Here, we take a look at the different ways that we remember those who have lost their lives on behalf of their country and, in particular, what is happening this year to mark this important centenary.
The red poppy is the most well known symbol to remember those who have given their lives in war - and it was chosen as a result of World War One.
That's because poppies grew on the muddied battlefields after World War One had ended.
A famous poem called In Flanders Fields was written in May 1915 by John McCrae, which says: "We shall not sleep, though poppies grow in Flanders Fields". In the wartime poem, poppies are a symbol of hope.
The tradition of wearing poppies as a symbol of remembrance began in 1921 - the same year in which the Royal British Legion was founded.
This year, many millions of people will be wearing this symbol to remember those who lost their lives in World War One.
The Royal British Legion, which runs the annual poppy appeal, is also marking the centenary with installations right across the UK to highlight reasons to say 'thank you' to the World War One generation.
Every year, at 11am on 11 November, two minutes' silence is held to remember those who have died in wars.
That is because this is the time at which the guns fell silent at the end of World War One.
This year, the silence will be especially poignant as this tradition actually began as a result of this conflict.
The first two-minute silence in Britain was held on 11 November 1919 - one year after World War One had ended - when King George V asked the public to observe a silence at 11am.
He made the request so "the thoughts of everyone may be concentrated on reverent remembrance of the glorious dead".
People wore black and everyone stopped going about their business and bowed their heads in respect. Buses and trains stopped moving, and the electricity was cut off to stop trams from running. Everyone just stayed silent to think about the soldiers who had died.
The tradition of falling silent at 11am on 11 November remains to this day and will be observed on Sunday 11 November 2018.
There is also Remembrance Sunday every year, which falls on the second Sunday in November. On this day, ceremonies take place at war memorials, cenotaphs and churches throughout the country, as well as abroad.
Movingly, Remembrance Sunday falls directly on 11 November this year, which isn't always the case.
When World War One ended, people across the world hoped it would be the 'war to end all wars'.
Special memorials called cenotaphs were built in lots of villages and towns to remember those who died in the fighting.
When the Cenotaph in London was built in 1920, people laid flowers there in memory of loved ones who had died in the war.
To this day, poppy wreaths are laid here - and at cenotaphs all over the UK - to remember those who have lost their lives in battle.
This year, to mark the significance of 11 November 2018, 10,000 people will march past London's Cenotaph in an event called A Nation's Thank you - The People's Procession.

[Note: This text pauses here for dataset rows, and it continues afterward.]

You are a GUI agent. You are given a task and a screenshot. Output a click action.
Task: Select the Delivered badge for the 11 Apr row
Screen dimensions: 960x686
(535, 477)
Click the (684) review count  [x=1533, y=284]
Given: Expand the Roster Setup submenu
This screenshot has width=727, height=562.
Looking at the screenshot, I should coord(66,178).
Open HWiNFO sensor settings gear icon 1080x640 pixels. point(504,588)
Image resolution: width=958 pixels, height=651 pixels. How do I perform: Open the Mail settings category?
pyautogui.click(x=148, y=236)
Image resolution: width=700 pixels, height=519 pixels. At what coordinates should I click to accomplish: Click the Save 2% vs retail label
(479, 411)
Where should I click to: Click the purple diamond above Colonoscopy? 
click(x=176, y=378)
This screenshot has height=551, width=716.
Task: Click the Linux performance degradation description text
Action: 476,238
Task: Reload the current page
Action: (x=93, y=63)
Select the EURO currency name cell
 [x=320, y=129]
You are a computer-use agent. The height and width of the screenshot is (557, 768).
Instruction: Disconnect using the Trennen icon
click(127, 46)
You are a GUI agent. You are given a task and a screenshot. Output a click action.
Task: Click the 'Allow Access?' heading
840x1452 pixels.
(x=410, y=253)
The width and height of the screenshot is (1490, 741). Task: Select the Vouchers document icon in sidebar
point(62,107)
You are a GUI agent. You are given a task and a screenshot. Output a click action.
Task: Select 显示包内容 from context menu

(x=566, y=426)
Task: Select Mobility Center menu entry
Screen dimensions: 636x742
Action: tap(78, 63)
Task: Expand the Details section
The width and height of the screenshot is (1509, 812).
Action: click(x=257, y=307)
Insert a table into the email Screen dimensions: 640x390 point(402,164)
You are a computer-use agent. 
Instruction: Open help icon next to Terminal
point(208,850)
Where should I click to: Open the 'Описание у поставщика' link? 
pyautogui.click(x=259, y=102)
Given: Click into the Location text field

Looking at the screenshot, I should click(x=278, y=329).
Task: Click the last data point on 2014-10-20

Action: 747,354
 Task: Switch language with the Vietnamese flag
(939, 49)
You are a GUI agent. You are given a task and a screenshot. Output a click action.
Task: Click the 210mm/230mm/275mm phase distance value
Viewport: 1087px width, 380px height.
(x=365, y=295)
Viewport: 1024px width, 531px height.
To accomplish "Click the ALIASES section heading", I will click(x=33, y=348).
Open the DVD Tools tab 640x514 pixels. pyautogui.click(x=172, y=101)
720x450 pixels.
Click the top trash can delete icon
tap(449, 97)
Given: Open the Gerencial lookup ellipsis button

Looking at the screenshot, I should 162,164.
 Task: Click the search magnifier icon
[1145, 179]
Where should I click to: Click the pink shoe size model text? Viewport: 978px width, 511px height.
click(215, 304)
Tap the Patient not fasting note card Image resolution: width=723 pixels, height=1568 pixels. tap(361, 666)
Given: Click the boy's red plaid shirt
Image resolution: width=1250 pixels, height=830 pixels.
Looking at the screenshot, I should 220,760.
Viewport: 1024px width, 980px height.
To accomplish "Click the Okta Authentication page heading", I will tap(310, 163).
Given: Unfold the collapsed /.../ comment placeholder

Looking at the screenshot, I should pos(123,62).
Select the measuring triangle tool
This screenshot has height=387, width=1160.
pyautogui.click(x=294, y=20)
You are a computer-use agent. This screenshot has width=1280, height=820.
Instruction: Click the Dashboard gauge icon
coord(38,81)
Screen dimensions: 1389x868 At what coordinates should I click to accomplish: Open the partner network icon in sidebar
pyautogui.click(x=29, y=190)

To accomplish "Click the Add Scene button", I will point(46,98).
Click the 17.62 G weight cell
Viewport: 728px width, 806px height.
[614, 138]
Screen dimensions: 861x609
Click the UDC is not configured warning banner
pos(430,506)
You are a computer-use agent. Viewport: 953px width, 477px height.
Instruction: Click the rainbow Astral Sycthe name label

The Royal Family and top politicians will also gather at The Cenotaph in Whitehall in London for a special memorial service, which takes place every Remembrance Sunday.
Since 1920, many people also remember those who have lost their lives in battle by gathering around a special tomb in Westminster Abbey in London.
It is called the tomb of the Unknown Warrior as the body of a soldier lies here whose name and rank nobody knows. People visit this grave - which contains soil from France - to remember all of the soldiers they do not know who lost their lives on the battlefield.
Not every soldier who died in World War One has a grave marked with their name, so for those who wish to remember a relative or loved one who died in this war, they can visit this tomb knowing that there is a small chance - no matter how small - that it just might be their loved one buried there.
This year, there will be a special service on 11 November in Westminster Abbey (along with others in Glasgow, Cardiff and Belfast) to reflect on the impact of the war, to give thanks for those who came home from World War One and to remember those who did not.
As well as silence, bell ringing is often used as a sign of remembrance, as the sound of bells marked the end of the fighting.
At the end of World War One, Big Ben finally chimed again, having fallen silent during the war. Church bells had also been silenced too.
So, this year at 12:30 GMT on 11 November, people all around the world are being encouraged to come together and ring bells to symbolise the outpouring of relief that took place once the guns fell silent and to remember the sacrifice that people made in the years leading up to this moment.
In a campaign called Ringing Remembers, 1,400 new bell ringers are being recruited for this in honour of the 1,400 that lost their lives during World War One.
Candles are often lit to remember those who have passed away. You might see people doing so in churches or cathedrals in a quiet moment.
This year, in the eight nights leading up to 11 November, there has been a special installation at the Tower of London called Beyond the Deepening Shadow: The Tower Remembers.
The tower's moat was filled with thousands of small flames as a way to remember those who passed away in World War One. It was also accompanied by a sound installation.
Between 5pm and 9pm each evening, more and more flames have been gradually be lit so the tower is surrounded by a circle of light.